D’autre part, les travaux concernant l’efficacité des désinfectants doivent être complétés. Les gammes de doses choisies pour les différents produits peuvent être élargies, afin de trouver par exemple une dose efficace pour le H2O2. L’autre paramètre pouvant être

modifié est le temps de mise en présence : la viabilité pourrait être étudiée non pas 15 min après l’ajout de désinfectant mais 30 min par exemple. De plus, afin de compléter les données sur l’efficacité des désinfectants, un dosage résiduel des produits (ex : le chlore) pourrait être réalisé à différents moments avant l’analyse de la viabilité des micro- organismes. En effet, la présence de matière organique liée à la salive doit certainement consommer le désinfectant et inhiber son activité antimicrobienne ; le dosage du résiduel permettrait de connaitre plus précisément le temps de contact entre les micro-organismes et le désinfectant. Comme précisé dans le paragraphe précédent, l’activité antimicrobienne pourrait être comparée sur des micro-organismes planctoniques et sessiles, adhérés à des surfaces PVC par exemple. En ce qui concerne l’Oxygenal 6©, étant très efficace contre les levures du genre Candida, il serait intéressant de le tester contre d’autres micro-organismes de la cavité orale, par exemple Streptococcus gordonii. L’efficacité des traitements pourrait également être testée à plus long terme : la viabilité des micro-organismes pourrait être vérifiée plusieurs jours après l’arrêt du traitement, afin de constater ou non une éventuelle recolonisation.

D’autres méthodes d’analyse pourraient aussi être envisagées afin d’étudier l’efficacité de désinfectants, non pas avec des techniques classiques de microbiologie, mais avec par exemple de la cytométrie en flux. Un marquage à l’IP permettrait de suivre la viabilité des cellules au cours de traitements (Mogoa et al., 2010). Il resterait à régler le problème de différenciation entre levures et amibes libres rencontré lors de ce travail, dans le cas des cocultures : un marqueur, spécifique d’une population (levures ou amibes), serait à utiliser.
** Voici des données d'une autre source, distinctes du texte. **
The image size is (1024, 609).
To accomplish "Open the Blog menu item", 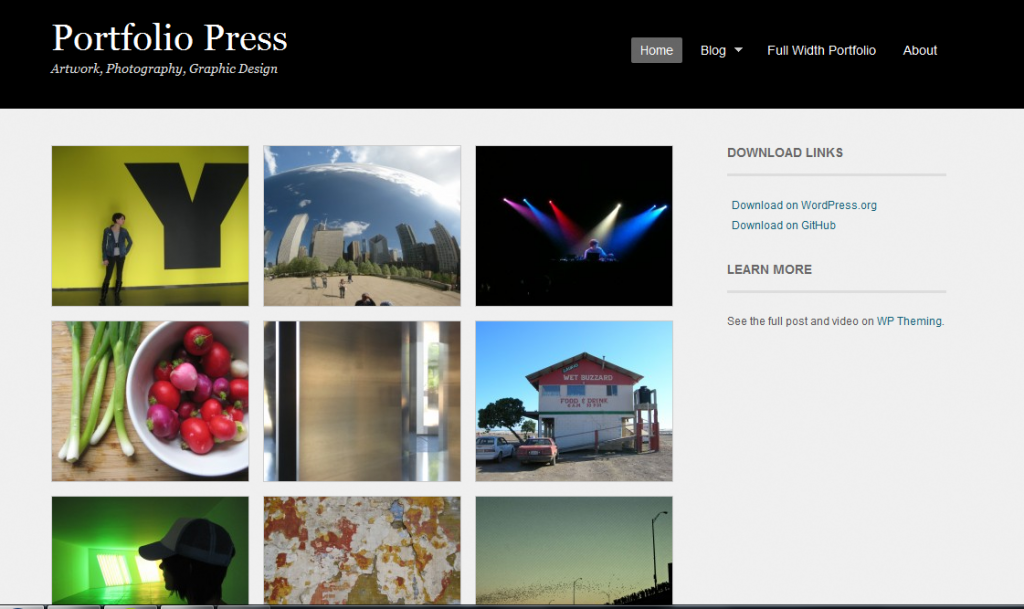I will (x=713, y=50).
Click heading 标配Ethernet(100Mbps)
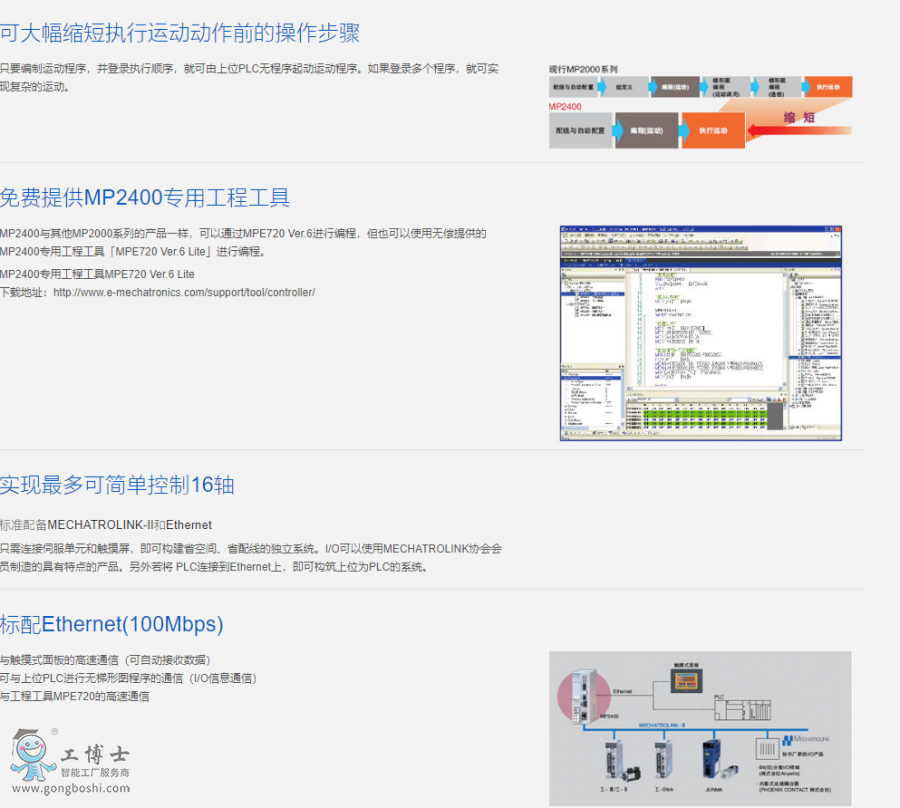900x808 pixels. tap(112, 625)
La microscopie électronique pourrait également être utilisée afin de visualiser des éventuels changements morphologiques engendrés par la présence de désinfectants (Mogoa et al., 2010). Enfin, d’autres méthodes d’analyse de la viabilité des amibes libres pourraient être testées : par exemple la technique Alamar Blue (McBride et al., 2005), qui permet une différenciation des cellules mortes et vivantes par coloration des puits de culture.

Ces perspectives d’analyses permettraient de compléter ce travail réalisé dans le but d’enrichir les connaissances sur le risque infectieux lié à l’eau des USD.